Khrushchev’s lie about Stalin provoked the first major anti-government unrest in 1956. It covered almost the whole of Georgia, especially the capital of the republic – Tbilisi. Former front-line soldiers, leaders of production and honoured cultural figures, communists, members of the Komsomol and non-party people, workers, engineers and teachers, men, women and children came to the streets. Many put on orders and medals. Those people were unfoundedly attributed to be motivated by nationalistic sentiments.
But then, the Georgian youth, brought up in the spirit of Stalinism, raised the following slogan, among others: “The Socialist Fatherland is in Danger!” Tbilisi demonstrators, without any hesitations, were shot. In hindsight they were accused of counter-revolutionary activities. They searched but never found a trace of foreign involvement.

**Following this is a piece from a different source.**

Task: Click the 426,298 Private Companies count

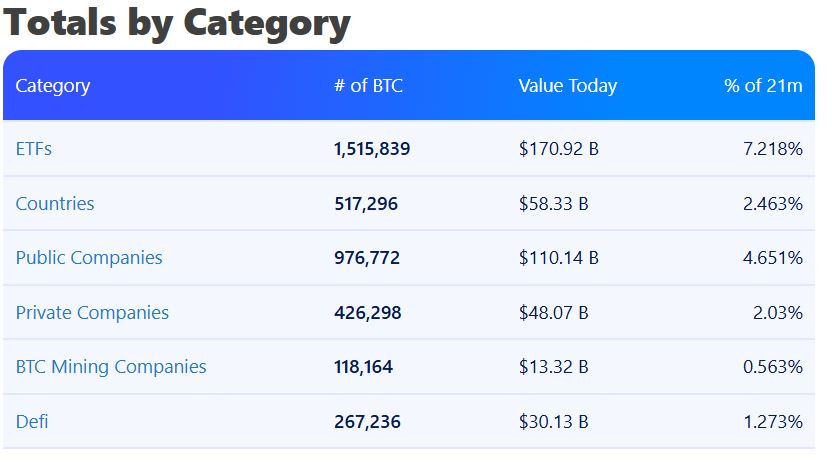Action: 367,313
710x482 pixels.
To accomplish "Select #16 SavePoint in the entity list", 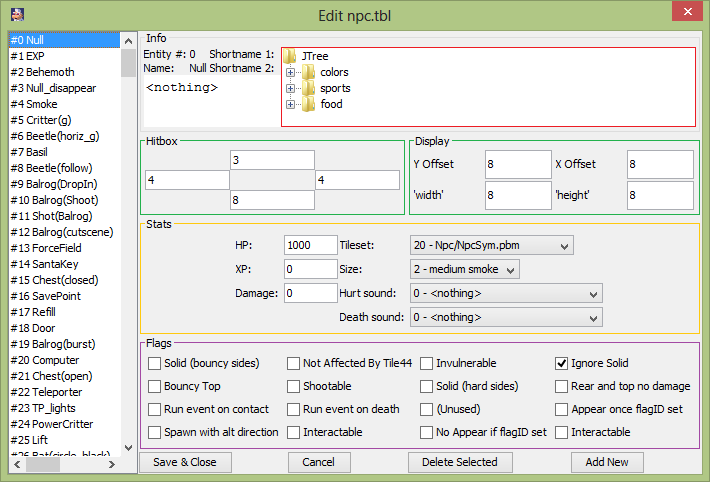I will click(46, 296).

In 1989, in the same Tbilisi, young people, inflamed by the feverish atmosphere of Perestroika, were shouting: “Down with Socialism, Down with the Soviet Union, Down with the Communists!” After waiting, they were dispersed, but no one fired at them. Gorbachev’s power did not even try to accuse them of counter-revolution, although the counterrevolutionary nature exposed itself openly, as a parade. And the foreign special services left their traces in such a way that it was not even necessary to look for them. These were the fruits of upbringing in the spirit of anti- Stalinism.
The scenery and the formal plot remained the same: the capital of Georgia, the manifestation of protest. But how strikingly different were the protestors! After a little more than thirty years, not only did generations and the eventual occasion changed, but so did the charges of social poles. The byproduct of de-Stalinization and bourgeoisization of the Soviet people spilled out. Stalinism is Tbilisi-56. Anti-Stalinism is Tbilisi-89.
Another illustrative pair of similar events: Sumgait-63 and Sumgait-88. So, imagine the industrial centre on the Caspian coast with chemical plants, pipe-rolling and aluminum plants, with advanced machinery and construction materials, with the population of more than one hundred thousand... What happened here on November 7, 1963 during the celebration of the anniversary of the Great October Revolution?
By that time the bacchanalia of the Khrushchevites reached its climax. In 1961 at the XXII Congress of the CPSU, Khrushchev at last fulfilled his vengeance to the greatest Bolshevik after Lenin. Stalin’s body was taken out of the Mausoleum. The last monuments to the leader were demolished, the last cities, streets, collective farms and state farms that bore his name were renamed. For the Soviet mind, such a move meant, at the very least, an unacceptable violation of ethical norms. Disoriented population did not cause an organized mass protest, but the indignation at the domestic level was colossal.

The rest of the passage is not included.